Document text =
--------------------
This is a deeply flawed book about a deeply troubled actor who died after accidentally knocking back a toxic cocktail of prescription drugs last year.

Janet Fife-Yeomans, a “respected” journalist according to the book’s blurb, has cobbled together material from magazines, Web sites, newspapers and books plus her own interviews with bit players in the story of Ledger’s brief but incandescent screen career to present a loosely argued biography defined by speculation and insinuation.

Flaw No. 1 is virtually no one close to Ledger agreed to talk to Fife-Yeomans, a reporter with the Daily Telegraph in Sydney. In fact, the actor’s immediate family issued a press release slamming the publication, saying the book contained “gross inaccuracies.”

The nearest we get to new material are comments from estranged uncles who had little contact with the actor during the decade he spent building an eclectic portfolio of film roles, from teen hit “10 Things I Hate About You” to the two movies for which he will be remembered best, “Brokeback Mountain” and “The Dark Knight.”

Take a look in the Acknowledgements at the end of the book and you’ll find five named sources the author talked to, a paltry number for a 329-page volume.

Consequently, the book is a stale regurgitation of uninspiring quotes: “Our love for each other grows” (Ledger on his girlfriend Michelle Williams); “He had so many great friendships” (Australian actress Naomi Watts on Ledger); and “He was a friend who I could call” (actor Martin Henderson on Ledger).

Martin who? Exactly.

Flaw two is the idiotic premise of the book, titled “A Family’s Tale,” that Ledger and the aftermath of his death are in some way defined by an acrimonious bust-up between Ledger’s dad, Kim, and his uncles. To cut a long sub-story short, which Fife-Yeomans should have done in the first place, the uncles discover that Kim has mortgaged the Ledger family estate, built by Heath’s great-grandfather Sir Frank Ledger, a successful businessman, to raise cash for other businesses.

How is this relevant to Heath and his career as an actor? After his death, the executors of his estate listed assets worth only $145,000, even though the actor was clearly a very rich man. The insinuation is that Kim had squirreled his son’s money away, withholding an inheritance due Heath’s daughter Matilda.
--------------------
Directions =
(1) List every film title that the book review mentions.
(2) Answer these questions using the book review:
(a) For which newspaper does Fife-Yeomans work as a reporter?
(b) How many pages long is the book?
(c) What value of assets did the executors of the actor's estate list?

Stored data entries:
--------------------
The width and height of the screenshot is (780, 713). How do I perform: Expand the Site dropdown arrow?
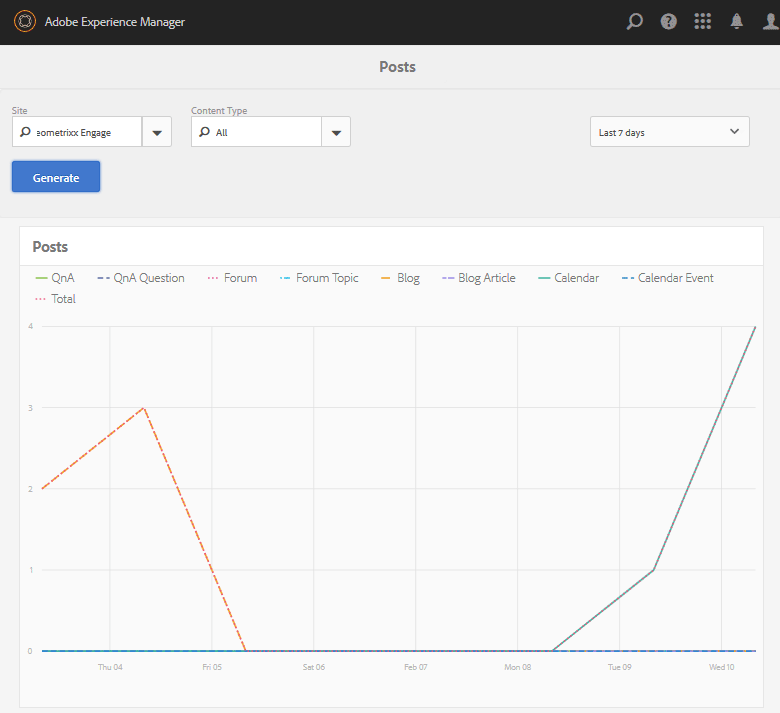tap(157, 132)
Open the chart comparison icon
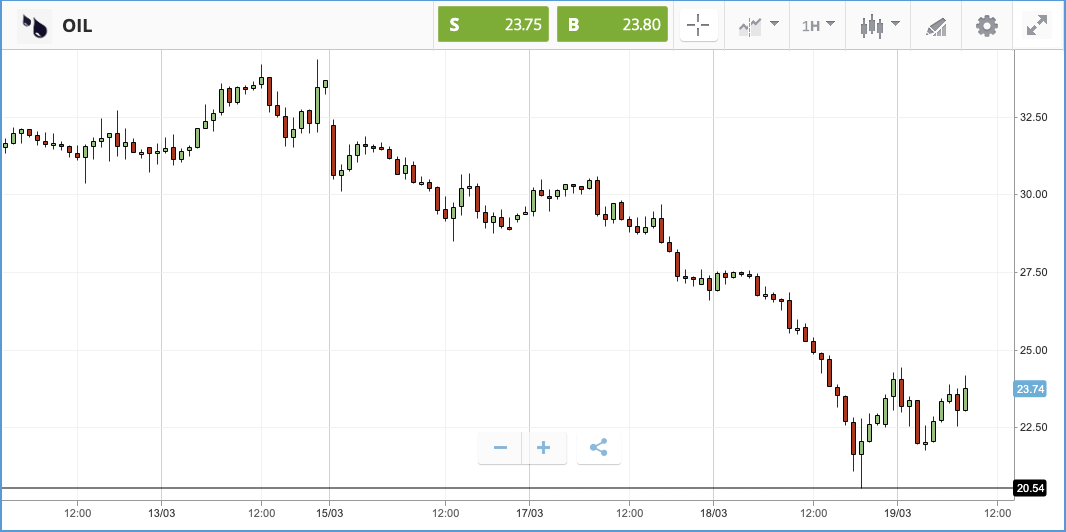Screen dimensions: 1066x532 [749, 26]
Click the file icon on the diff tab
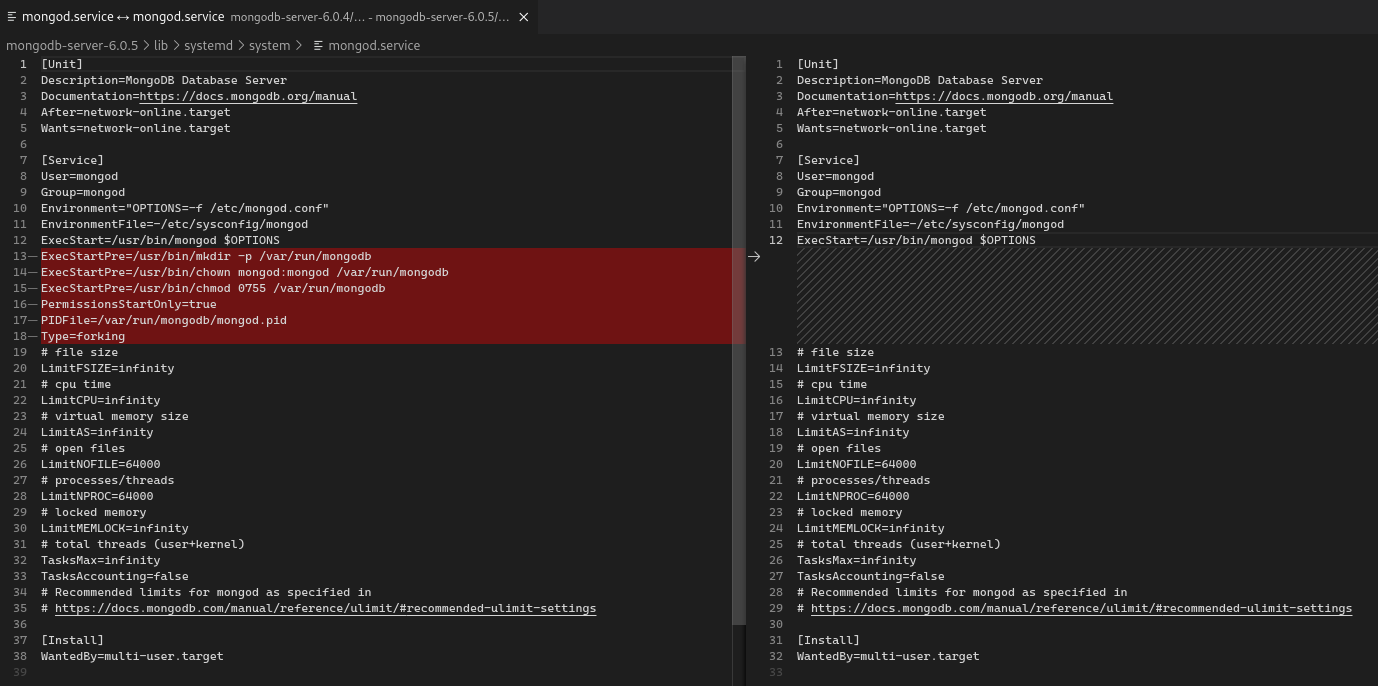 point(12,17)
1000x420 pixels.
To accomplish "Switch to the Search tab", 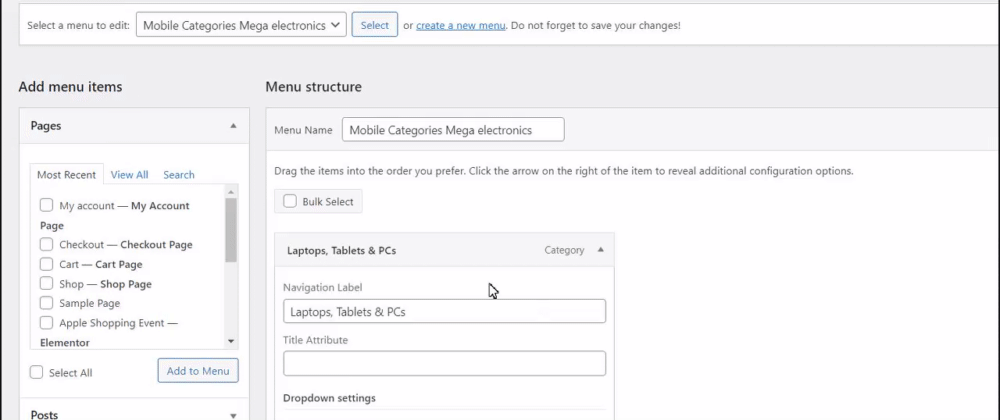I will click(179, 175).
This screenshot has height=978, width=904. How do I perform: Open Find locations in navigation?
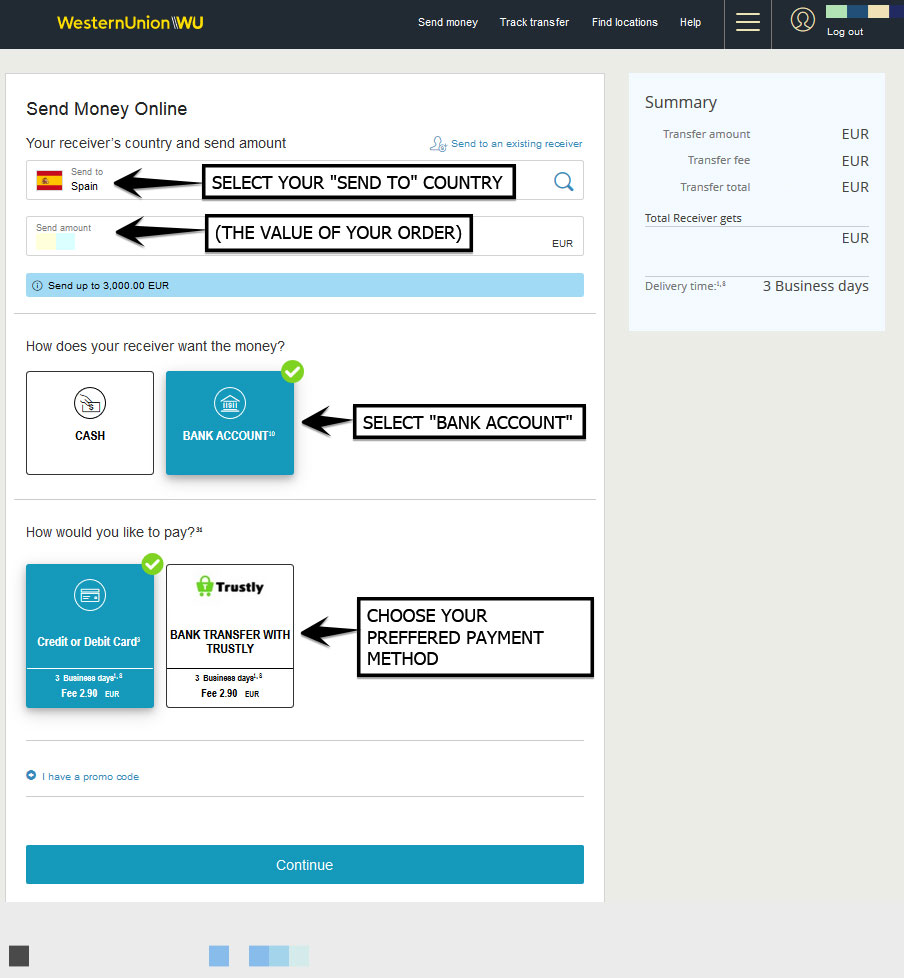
--------------------
Answers provided =
(1)
"10 Things I Hate About You"
"Brokeback Mountain"
"The Dark Knight"

(2)
(a) The Daily Telegraph in Sydney
(b) 329 pages
(c) $145,000